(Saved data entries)

== == ==

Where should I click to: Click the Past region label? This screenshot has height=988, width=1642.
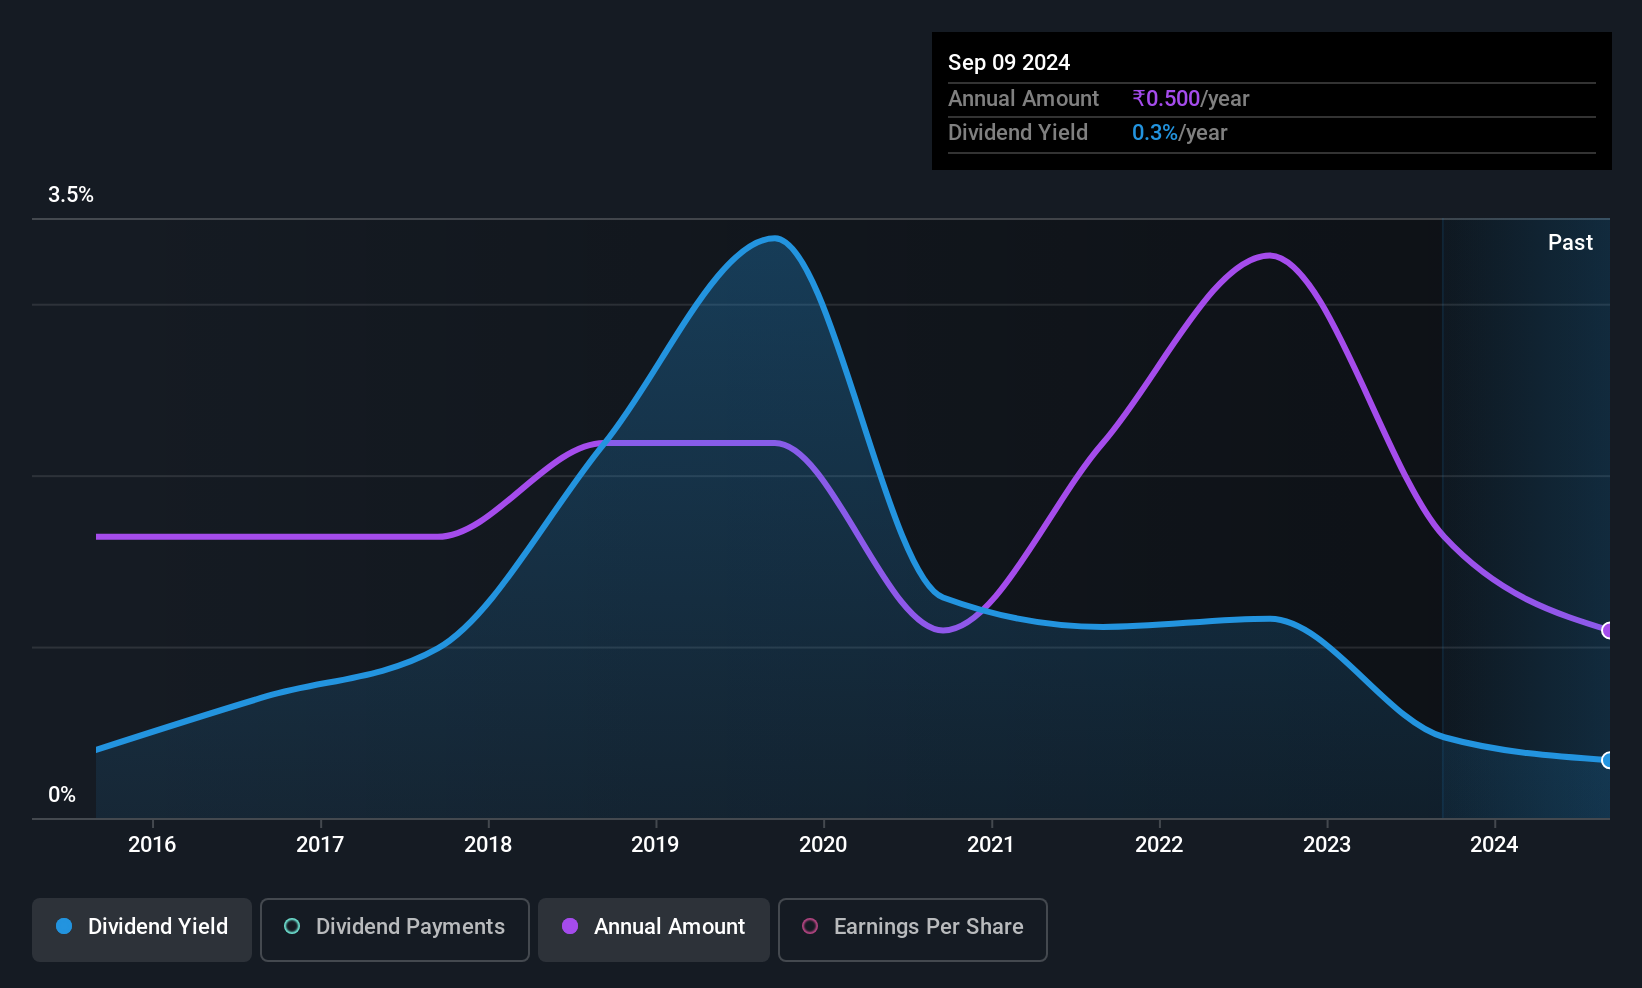point(1570,242)
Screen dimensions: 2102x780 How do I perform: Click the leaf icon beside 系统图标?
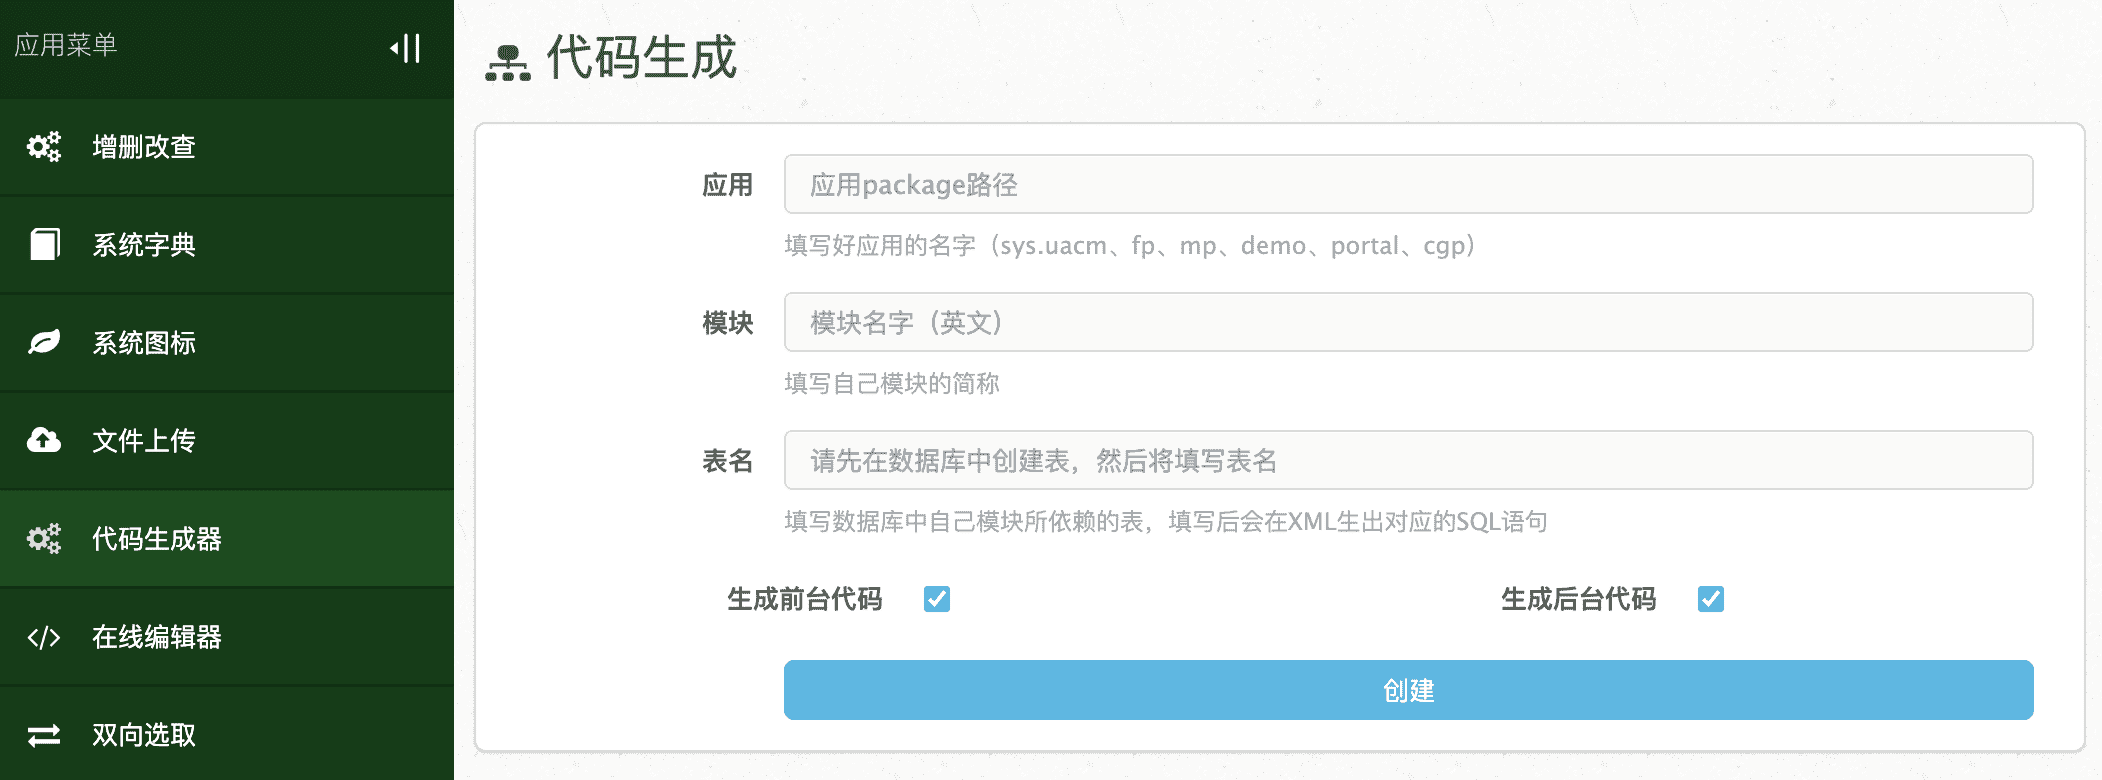click(x=44, y=342)
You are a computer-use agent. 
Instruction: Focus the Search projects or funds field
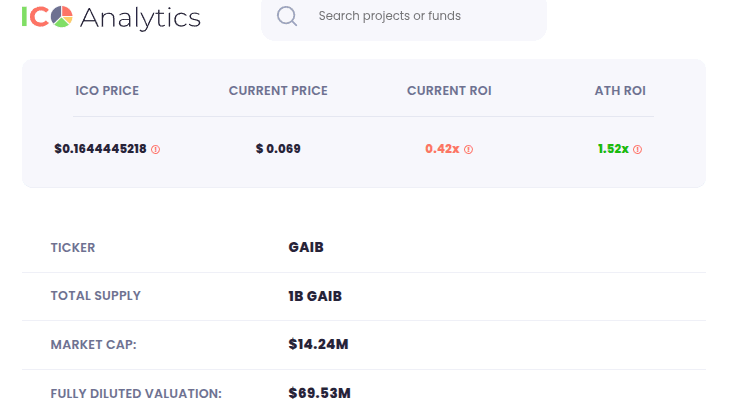420,16
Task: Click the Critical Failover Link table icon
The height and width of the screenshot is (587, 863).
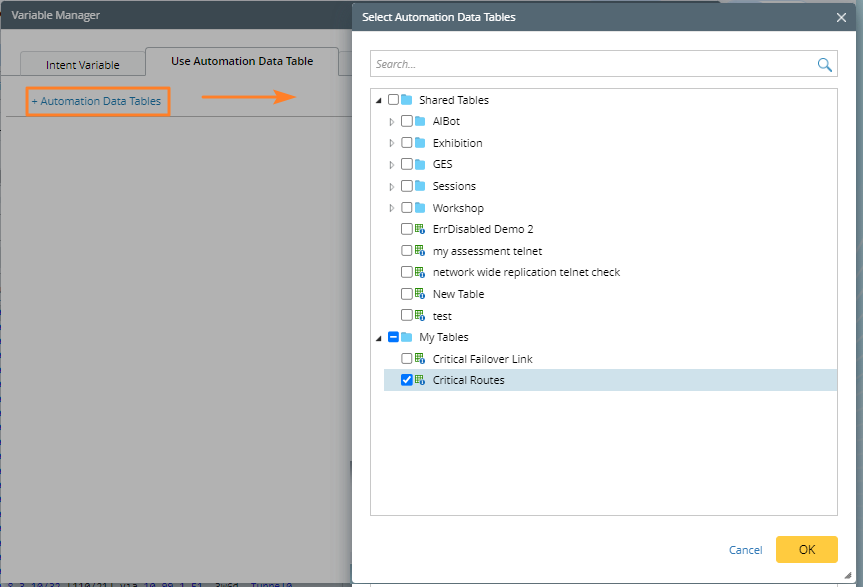Action: pyautogui.click(x=421, y=359)
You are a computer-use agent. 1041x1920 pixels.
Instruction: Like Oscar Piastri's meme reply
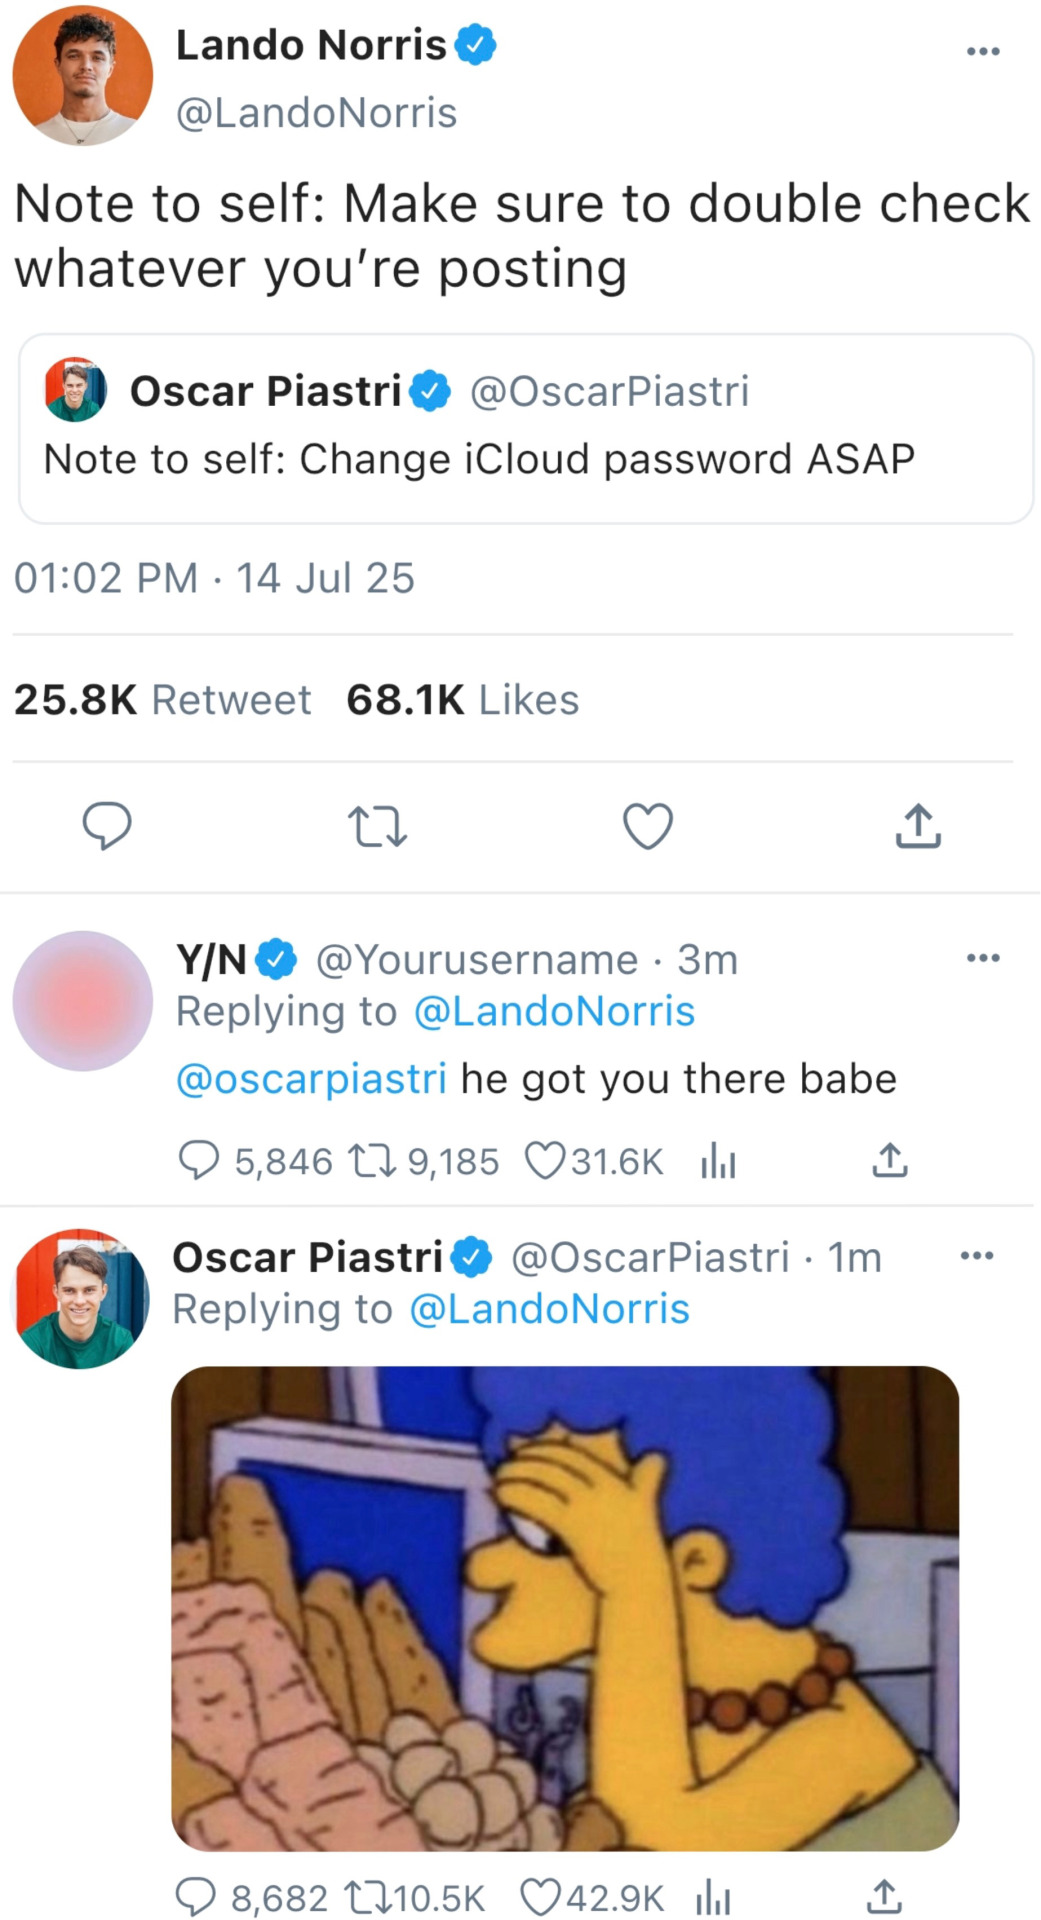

== == ==

**Your instructions:**
Exactly what appears in the records above must be returned, apart from the pictures.

**Answer box:**
Where should I click to: Click the Past region label? This screenshot has height=988, width=1642.
point(1570,242)
Screen dimensions: 2102x780 How do I perform: Click the leaf icon beside 系统图标?
click(x=44, y=342)
You are a computer-use agent. 
Instruction: Focus the Search projects or funds field
420,16
Task: Click the Critical Failover Link table icon
The height and width of the screenshot is (587, 863).
Action: pyautogui.click(x=421, y=359)
You are a computer-use agent. 1041x1920 pixels.
Instruction: Like Oscar Piastri's meme reply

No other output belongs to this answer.